**EXTRAIT DE LA PAGE:**
Le pouvoir de voir : des lettres ouvertes à la censure moderne

L’idée que le pouvoir doit observer pour gouverner remonte à bien avant la démocratie moderne. Depuis la naissance de l’État, on associe savoir et maîtrise. Dès que l’écriture devient un outil officiel, les souverains s’entourent de scribes, de comptables et de messagers pour rapporter les faits. Avec le temps, cette volonté d’observer s’organise et devient essentielle au pouvoir. La surveillance n’est donc pas née avec le numérique : elle fait partie de l’administration et de la police depuis toujours.

Sous l’Ancien Régime, la monarchie française avait déjà son “Cabinet noir”. Ce service secret, installé dans les bureaux de la Poste royale, ouvrait les lettres jugées suspectes, les lisait, les copiait, puis les refermait avant de les renvoyer. Diplomates étrangers, écrivains et opposants politiques étaient tous concernés. Voltaire, Beaumarchais, Mirabeau ont été espionnés par ce système précis, où les agents étaient fiers de leur habileté à ouvrir la cire sans la casser. Cette méthode discrète faisait déjà partie d’un ensemble plus large : un État qui voulait contrôler la circulation des idées. Contrôler l’écrit, c’est aussi contrôler le monde des symboles.

Avec la Révolution française, on aurait pu penser que ces pratiques disparaîtraient au nom de la liberté. Mais c’est l’inverse qui se passe. Le courrier des suspects, des prêtres réfractaires ou des émigrés est ouvert pour la sécurité de la République. L’idéal de transparence se transforme vite en suspicion généralisée : chaque citoyen peut devenir espion, chaque parole privée peut être un crime politique. La surveillance devient alors une partie de la culture administrative, vue non plus comme un abus, mais comme une vertu civique. Napoléon en fera une véritable science, en confiant à Fouché la création d’un appareil policier très efficace, basé sur les informateurs, les rapports et le contrôle des déplacements.

**MATÉRIEL:**

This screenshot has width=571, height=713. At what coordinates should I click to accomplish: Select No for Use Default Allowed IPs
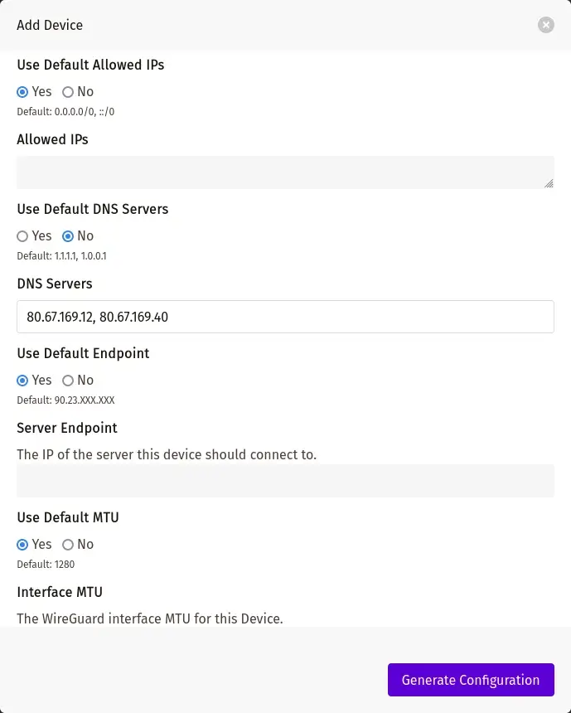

**CONSIGNES:**
1 – Relevez toutes les personnes citées nommément dans l'extrait sur l'histoire de la surveillance d'État.
2 – Prolongez l'extrait sur l'histoire de la surveillance d'État à partir de sa dernière phrase.

**RÉPONSES ATTENDUES:**
1 – Voltaire, Beaumarchais, Mirabeau, Napoléon, Fouché

2 –
Au XIXᵉ siècle, cette logique s’affine. L’État moderne invente la statistique, la fiche et le registre. Les polices se centralisent, les identités sont codifiées, les empreintes digitales apparaissent. Le télégraphe puis le téléphone deviennent de nouveaux outils de surveillance. En France, les premières écoutes ont lieu sous la IIIᵉ République, surtout pendant les grandes grèves ou les crises politiques. Le pouvoir ne se limite plus à surveiller la rue, il surveille aussi la parole. Plus la communication s’accélère, plus l’État élargit sa surveillance. À cette époque, la censure est vue comme un outil d’ordre, non comme un scandale. Le tsarisme russe ouvre les lettres, l’Empire austro-hongrois intercepte la presse clandestine, la Prusse surveille les clubs politiques. L’industrialisation du renseignement accompagne celle de la presse : on lit les journaux pour savoir ce que pense le peuple, on surveille les cafés, les universités, les syndicats. La police n’est plus seulement répressive, elle devient aussi analytique. À Paris, les premiers fichiers d’agitateurs, de prostituées ou d’étrangers apparaissent dans les années 1880. La surveillance devient statistique et anticipatrice : elle ne se contente plus d’attendre le crime, elle cherche à le prévenir.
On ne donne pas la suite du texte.